Exercise brief >>
Whenever a line in the data contains "list", show that line.
______
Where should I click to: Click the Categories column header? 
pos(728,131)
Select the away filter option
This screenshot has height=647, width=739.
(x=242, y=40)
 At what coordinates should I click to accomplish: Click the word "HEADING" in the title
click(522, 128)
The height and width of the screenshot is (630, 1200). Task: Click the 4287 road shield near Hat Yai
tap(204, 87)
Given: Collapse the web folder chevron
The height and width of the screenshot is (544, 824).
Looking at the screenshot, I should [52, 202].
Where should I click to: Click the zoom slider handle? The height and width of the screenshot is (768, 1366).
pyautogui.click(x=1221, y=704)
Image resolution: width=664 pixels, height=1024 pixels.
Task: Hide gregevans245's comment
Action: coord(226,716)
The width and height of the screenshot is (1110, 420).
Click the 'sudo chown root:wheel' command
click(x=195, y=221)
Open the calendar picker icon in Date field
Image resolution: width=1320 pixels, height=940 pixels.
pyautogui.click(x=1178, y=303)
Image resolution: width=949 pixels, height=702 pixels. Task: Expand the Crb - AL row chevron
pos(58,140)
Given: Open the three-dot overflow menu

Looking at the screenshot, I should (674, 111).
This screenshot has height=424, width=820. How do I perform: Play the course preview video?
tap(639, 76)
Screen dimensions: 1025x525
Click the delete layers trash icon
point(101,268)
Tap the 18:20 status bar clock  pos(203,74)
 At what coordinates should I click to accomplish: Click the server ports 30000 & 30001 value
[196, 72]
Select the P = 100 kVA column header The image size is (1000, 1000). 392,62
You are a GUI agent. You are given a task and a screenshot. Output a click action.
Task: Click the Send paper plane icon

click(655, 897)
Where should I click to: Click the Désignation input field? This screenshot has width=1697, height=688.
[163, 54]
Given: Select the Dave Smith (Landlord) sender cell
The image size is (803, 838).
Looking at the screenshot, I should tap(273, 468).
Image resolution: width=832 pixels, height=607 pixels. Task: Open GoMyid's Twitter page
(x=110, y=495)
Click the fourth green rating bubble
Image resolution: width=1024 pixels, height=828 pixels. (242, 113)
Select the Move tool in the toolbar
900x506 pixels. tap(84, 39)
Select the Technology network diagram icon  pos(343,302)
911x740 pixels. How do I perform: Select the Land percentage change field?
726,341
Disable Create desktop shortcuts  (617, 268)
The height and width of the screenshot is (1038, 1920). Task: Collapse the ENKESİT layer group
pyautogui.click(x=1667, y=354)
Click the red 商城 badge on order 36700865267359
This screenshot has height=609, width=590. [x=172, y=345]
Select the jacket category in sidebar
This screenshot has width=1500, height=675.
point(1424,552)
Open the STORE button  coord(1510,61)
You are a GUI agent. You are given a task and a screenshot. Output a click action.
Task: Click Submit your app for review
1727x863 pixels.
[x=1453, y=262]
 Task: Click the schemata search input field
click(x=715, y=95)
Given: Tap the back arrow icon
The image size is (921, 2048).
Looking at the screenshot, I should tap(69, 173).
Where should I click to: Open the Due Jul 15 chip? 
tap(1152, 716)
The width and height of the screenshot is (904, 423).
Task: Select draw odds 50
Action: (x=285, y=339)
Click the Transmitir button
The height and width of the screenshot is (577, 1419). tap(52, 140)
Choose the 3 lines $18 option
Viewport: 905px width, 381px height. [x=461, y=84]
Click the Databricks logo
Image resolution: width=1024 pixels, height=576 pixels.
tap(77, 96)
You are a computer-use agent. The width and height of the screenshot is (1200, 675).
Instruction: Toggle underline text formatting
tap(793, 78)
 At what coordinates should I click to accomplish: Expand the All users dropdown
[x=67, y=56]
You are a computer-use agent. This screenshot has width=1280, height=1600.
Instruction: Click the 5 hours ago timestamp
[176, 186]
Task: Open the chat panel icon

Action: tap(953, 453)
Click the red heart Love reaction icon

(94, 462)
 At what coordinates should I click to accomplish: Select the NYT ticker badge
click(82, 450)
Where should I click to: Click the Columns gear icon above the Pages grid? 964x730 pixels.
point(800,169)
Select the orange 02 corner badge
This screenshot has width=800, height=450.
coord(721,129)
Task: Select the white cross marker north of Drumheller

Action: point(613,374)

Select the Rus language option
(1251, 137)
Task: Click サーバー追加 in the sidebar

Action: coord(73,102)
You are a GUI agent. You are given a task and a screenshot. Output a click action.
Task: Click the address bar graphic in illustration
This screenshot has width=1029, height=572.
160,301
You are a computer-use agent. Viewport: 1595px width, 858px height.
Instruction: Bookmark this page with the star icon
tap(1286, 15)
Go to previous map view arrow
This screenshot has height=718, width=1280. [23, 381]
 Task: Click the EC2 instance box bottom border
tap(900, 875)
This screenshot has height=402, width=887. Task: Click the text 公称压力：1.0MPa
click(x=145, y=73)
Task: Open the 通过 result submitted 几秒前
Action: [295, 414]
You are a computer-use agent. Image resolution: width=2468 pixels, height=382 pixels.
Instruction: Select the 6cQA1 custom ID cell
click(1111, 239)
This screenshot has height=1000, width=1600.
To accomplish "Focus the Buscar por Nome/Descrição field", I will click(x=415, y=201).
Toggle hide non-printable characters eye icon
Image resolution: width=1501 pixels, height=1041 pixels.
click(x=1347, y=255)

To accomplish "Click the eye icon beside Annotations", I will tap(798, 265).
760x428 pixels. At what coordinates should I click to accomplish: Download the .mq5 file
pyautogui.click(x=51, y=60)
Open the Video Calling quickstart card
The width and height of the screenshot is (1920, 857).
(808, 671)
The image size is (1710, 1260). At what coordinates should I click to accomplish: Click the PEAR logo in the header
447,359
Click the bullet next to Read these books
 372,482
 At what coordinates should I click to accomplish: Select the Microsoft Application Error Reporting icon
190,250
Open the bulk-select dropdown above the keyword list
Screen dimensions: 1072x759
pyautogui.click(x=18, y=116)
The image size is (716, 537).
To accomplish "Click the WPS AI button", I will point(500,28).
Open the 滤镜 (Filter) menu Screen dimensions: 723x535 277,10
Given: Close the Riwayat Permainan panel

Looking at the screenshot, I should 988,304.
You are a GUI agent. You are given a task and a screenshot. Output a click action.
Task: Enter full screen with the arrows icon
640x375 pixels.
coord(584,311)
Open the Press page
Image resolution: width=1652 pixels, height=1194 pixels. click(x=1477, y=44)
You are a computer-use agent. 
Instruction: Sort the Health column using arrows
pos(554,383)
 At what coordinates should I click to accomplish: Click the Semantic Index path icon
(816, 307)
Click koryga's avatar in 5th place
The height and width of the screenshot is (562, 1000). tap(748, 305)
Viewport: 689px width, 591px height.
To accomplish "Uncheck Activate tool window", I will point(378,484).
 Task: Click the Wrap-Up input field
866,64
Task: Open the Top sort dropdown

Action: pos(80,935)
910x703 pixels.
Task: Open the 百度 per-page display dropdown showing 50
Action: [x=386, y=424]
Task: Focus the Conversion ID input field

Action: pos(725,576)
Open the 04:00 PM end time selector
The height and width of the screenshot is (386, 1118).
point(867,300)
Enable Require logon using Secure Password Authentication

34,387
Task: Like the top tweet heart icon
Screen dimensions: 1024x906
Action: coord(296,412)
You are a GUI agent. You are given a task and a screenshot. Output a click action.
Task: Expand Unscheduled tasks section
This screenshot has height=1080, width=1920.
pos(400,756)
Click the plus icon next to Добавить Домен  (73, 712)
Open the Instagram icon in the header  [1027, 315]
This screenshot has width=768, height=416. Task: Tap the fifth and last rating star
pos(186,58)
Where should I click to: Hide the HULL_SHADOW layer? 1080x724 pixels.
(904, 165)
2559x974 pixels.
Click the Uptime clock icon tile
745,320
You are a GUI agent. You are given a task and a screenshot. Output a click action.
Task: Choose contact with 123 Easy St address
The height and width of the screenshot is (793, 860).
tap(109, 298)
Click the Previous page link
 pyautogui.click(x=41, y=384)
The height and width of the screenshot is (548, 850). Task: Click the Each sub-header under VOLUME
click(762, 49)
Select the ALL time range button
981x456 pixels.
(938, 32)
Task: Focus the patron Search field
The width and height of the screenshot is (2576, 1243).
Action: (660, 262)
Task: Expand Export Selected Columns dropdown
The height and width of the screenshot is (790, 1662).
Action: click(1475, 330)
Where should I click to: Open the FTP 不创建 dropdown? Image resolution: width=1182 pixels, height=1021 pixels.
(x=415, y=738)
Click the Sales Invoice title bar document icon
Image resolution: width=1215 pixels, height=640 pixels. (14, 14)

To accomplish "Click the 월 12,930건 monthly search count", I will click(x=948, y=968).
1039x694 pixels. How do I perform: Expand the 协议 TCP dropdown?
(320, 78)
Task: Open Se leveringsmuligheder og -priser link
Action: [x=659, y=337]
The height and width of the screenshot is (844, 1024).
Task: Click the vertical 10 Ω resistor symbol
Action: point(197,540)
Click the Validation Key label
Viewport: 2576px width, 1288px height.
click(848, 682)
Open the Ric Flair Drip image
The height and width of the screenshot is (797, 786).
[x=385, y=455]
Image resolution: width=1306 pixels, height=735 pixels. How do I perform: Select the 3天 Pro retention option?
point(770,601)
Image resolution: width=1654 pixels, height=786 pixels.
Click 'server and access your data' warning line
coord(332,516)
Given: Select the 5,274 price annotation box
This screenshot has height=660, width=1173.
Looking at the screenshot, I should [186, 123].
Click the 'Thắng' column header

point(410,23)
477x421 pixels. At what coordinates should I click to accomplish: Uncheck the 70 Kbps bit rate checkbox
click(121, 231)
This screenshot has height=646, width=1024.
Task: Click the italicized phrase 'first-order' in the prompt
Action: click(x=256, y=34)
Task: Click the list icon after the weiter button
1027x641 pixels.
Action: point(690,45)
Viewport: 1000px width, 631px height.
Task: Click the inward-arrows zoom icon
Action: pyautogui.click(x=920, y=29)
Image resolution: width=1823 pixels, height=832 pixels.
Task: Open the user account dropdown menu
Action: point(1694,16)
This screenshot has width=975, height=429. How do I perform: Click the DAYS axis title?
______
Answer space >>
Open the bulk-select dropdown above the keyword list
Task: Click the list icon after the weiter button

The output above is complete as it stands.